QUESO SMOTHERED CHICKEN SKILLET

QUESO SMOTHERED CHICKEN SKILLET
Queso Smothered Chicken Skillet is a cheese lovers dream come true. Dinner never got so deliciously creamy and cheesy until now. Cheese is the way to our hearts, and this is where it starts.
Heading into a long week or crazy weekend you will need a quick and sensational meal to make the hearts of your family smile. That is why this Queso Smothered Chicken Skillet is going to be the recipe for you. What is better than warm bubbling cheese smothering tender, juicy chicken topped with avocado?
If you are looking for a super delicious and versatile dinner idea, this Queso Smothered Chicken is going to hit the spot. You can slice the chicken up and put it into a tortilla, serve it over tortilla chips or rice, even shred the chicken and mix it in with pasta. So many options and so much flavor.
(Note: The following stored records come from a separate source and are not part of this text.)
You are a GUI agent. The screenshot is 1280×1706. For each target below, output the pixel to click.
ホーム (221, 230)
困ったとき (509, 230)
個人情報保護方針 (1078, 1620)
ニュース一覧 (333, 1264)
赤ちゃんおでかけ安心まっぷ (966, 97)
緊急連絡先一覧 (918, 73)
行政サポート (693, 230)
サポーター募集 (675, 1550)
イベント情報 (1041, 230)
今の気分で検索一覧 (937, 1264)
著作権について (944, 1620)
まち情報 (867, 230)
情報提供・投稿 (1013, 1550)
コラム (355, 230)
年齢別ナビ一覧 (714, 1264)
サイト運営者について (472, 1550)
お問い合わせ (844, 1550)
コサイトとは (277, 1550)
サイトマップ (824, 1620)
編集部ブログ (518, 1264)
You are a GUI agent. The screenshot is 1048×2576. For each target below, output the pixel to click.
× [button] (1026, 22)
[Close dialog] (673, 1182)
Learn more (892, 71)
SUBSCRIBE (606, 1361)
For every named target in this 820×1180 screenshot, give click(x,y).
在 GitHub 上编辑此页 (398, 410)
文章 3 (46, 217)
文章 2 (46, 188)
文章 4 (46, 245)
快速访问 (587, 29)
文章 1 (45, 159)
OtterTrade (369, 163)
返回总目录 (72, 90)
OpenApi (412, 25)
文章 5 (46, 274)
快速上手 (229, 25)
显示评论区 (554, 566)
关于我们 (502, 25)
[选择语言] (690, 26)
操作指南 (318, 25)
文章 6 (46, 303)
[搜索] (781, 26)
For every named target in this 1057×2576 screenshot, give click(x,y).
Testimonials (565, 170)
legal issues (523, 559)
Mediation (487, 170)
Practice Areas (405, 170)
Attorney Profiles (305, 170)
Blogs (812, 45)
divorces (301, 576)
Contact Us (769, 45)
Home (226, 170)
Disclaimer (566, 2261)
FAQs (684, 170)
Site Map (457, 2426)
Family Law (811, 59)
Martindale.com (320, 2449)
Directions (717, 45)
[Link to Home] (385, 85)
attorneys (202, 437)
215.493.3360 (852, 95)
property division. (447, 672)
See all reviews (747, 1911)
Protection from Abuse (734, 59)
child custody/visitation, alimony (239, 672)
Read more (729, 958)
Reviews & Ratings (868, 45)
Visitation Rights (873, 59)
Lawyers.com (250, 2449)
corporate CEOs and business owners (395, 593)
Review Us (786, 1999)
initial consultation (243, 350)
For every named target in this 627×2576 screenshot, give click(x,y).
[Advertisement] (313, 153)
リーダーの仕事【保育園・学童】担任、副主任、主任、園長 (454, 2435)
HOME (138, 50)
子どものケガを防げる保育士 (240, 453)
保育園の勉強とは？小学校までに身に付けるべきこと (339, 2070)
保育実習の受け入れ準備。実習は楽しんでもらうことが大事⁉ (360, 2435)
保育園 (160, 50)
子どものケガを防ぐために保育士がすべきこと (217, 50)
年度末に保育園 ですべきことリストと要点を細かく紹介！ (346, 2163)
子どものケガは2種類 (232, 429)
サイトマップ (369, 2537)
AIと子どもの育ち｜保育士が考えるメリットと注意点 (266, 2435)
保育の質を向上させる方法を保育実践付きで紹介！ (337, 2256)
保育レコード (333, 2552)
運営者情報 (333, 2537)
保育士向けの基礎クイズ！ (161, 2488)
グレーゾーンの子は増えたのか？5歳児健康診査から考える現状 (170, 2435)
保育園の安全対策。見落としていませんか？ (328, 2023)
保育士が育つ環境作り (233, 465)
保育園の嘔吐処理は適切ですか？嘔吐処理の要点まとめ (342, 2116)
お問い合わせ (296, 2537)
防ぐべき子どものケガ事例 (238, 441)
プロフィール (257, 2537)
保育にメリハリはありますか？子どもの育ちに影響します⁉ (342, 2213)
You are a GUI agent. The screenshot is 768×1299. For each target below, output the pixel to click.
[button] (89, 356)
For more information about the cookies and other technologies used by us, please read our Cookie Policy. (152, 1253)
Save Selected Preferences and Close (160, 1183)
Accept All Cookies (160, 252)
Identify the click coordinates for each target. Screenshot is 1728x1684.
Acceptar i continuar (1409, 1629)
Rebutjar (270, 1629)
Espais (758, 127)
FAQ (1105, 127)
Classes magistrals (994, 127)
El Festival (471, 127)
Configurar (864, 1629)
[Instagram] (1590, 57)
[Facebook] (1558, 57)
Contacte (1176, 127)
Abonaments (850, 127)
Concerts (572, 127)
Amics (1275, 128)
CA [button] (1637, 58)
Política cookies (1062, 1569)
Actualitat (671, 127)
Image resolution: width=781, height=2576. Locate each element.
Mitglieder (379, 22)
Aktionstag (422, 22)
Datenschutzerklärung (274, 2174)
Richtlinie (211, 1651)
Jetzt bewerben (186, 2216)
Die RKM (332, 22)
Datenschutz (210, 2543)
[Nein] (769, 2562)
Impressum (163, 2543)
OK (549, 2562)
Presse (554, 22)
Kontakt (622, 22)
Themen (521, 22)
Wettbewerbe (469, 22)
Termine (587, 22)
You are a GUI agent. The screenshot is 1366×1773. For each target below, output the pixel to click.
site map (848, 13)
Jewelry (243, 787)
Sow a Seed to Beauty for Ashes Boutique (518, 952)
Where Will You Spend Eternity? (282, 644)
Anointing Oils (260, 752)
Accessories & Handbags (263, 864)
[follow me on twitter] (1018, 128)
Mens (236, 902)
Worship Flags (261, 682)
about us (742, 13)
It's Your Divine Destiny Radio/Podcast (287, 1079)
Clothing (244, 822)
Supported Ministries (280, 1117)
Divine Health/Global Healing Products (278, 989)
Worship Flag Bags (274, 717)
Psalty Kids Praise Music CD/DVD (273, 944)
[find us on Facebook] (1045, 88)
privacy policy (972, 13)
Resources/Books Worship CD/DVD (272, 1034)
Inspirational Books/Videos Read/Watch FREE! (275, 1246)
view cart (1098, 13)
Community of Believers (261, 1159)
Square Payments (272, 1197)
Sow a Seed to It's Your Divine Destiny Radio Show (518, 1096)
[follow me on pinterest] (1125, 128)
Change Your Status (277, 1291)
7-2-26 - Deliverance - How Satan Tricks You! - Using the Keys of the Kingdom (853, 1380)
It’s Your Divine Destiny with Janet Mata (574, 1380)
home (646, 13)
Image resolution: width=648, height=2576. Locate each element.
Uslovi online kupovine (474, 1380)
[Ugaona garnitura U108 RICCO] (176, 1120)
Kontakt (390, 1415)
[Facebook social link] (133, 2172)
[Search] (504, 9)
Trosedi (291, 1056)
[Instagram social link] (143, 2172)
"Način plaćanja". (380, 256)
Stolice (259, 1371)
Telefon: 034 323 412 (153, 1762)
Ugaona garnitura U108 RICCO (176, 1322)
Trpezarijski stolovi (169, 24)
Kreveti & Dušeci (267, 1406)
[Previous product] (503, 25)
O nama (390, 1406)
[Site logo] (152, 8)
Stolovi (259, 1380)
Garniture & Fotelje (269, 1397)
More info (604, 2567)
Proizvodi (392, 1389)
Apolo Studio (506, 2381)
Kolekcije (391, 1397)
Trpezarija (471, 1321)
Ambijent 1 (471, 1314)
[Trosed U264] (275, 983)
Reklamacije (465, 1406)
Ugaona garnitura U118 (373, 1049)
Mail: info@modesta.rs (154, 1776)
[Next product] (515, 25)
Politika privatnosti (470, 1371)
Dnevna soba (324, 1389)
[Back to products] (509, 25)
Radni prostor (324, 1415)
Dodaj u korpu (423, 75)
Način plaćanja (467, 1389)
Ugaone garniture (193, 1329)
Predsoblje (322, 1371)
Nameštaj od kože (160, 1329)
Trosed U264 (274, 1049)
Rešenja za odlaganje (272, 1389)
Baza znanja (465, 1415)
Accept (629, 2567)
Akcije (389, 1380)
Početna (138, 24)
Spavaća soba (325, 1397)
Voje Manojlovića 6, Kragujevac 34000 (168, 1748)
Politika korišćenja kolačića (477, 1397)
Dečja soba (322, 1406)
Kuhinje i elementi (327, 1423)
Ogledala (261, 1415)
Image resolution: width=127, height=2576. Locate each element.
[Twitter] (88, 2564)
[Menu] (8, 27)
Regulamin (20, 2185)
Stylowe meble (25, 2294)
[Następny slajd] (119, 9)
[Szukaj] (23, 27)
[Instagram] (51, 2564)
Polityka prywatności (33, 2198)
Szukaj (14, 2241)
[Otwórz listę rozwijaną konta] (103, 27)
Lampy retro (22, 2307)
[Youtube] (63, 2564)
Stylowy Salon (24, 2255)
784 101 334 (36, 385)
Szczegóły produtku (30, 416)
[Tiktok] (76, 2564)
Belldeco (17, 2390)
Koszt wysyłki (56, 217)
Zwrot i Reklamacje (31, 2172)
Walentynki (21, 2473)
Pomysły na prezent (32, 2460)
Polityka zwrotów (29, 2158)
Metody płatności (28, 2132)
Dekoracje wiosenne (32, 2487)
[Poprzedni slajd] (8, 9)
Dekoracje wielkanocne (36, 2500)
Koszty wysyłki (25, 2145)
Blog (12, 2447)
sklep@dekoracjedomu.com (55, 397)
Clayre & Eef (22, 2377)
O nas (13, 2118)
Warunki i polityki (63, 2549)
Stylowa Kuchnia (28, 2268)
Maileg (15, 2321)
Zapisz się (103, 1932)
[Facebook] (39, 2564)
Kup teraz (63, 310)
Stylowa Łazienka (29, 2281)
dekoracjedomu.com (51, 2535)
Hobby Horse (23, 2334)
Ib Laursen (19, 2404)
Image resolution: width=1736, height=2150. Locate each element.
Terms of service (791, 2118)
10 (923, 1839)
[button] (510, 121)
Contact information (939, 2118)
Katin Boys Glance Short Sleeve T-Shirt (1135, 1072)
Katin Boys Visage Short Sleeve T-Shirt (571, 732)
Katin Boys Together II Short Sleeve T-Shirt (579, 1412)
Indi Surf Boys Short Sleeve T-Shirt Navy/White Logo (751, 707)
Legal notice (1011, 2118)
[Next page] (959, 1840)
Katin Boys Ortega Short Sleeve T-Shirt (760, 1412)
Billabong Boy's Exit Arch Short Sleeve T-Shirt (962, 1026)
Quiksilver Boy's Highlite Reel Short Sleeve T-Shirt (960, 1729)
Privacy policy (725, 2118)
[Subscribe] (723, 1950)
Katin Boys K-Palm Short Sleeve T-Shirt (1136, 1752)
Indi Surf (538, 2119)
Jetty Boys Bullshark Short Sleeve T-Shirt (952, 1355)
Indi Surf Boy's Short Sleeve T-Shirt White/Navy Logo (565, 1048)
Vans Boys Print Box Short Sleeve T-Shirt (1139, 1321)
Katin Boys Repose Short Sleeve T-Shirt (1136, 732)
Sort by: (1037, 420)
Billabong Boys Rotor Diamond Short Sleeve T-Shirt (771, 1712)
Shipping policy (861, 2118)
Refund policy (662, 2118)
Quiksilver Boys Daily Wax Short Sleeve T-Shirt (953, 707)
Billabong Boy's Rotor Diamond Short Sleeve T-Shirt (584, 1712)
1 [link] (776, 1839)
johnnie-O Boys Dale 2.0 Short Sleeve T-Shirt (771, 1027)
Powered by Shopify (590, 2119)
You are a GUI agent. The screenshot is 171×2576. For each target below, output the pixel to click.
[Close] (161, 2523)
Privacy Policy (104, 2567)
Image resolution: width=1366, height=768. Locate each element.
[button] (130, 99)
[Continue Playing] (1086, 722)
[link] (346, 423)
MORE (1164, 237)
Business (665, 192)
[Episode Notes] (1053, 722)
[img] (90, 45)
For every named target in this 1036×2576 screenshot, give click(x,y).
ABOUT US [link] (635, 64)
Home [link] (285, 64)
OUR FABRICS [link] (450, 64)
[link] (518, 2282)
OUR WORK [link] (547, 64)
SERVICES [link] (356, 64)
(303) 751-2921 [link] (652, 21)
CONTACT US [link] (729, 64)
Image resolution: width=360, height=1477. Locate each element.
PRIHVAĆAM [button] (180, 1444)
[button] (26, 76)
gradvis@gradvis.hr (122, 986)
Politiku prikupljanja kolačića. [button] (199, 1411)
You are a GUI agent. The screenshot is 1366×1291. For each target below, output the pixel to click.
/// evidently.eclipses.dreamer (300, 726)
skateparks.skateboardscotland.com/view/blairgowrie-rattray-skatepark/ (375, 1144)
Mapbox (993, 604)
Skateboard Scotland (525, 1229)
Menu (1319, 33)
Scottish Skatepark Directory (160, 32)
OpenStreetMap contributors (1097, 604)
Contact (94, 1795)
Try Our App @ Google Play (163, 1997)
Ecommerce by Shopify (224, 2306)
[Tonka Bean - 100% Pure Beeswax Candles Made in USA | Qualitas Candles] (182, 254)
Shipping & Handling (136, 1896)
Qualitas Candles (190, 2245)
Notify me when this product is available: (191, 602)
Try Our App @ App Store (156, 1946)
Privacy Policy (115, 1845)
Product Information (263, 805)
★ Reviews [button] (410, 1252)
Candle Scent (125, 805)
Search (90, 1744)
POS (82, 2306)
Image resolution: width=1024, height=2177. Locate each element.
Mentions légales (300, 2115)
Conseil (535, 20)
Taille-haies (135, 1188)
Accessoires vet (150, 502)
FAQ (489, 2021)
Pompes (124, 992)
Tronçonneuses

Queso Smothered Chicken Skillet is a cheese lovers dream come true. Dinner never got so deliciously creamy and cheesy until now. Cheese is the way to our hearts, and this is where it starts.

INGREDIENTS:
  • 4 boneless, skinless chicken breast
  • 3 Tablespoons safflower or olive oil
  • 1 cup diced white onions
  • 10 oz jar cheddar cheese sauce, I used Ragu cheese creations double cheddar
  • 2 Tablespoons 2% milk
  • 1 Tablespoon minced garlic
  • 2 teaspoons garlic salt
  • 1 teaspoon ground chipotle pepper
  • 1/2 cup avocados, diced
  • 1 cup tomatoes, diced
  • green onion and cilantro to garnish
DIRECTIONS:
  1. In a large skillet heat oil on medium high heat. Add chicken breast and season with chipotle pepper and garlic salt. Cook for 5 minutes a side until chicken is golden brown and juices run clear.
  2. Remove chicken from skillet and cover with foil to keep warm. Add onion and garlic to skillet and cook 1 minute.
  3. Mix cheese sauce with 2 Tablespoons of milk and pour into skillet. Bring to a boil, then reduce heat. Add chicken back to skillet and top with tomatoes, avocados, green onion, and cilantro. Serve warm over rice, pasta, or tortilla chips.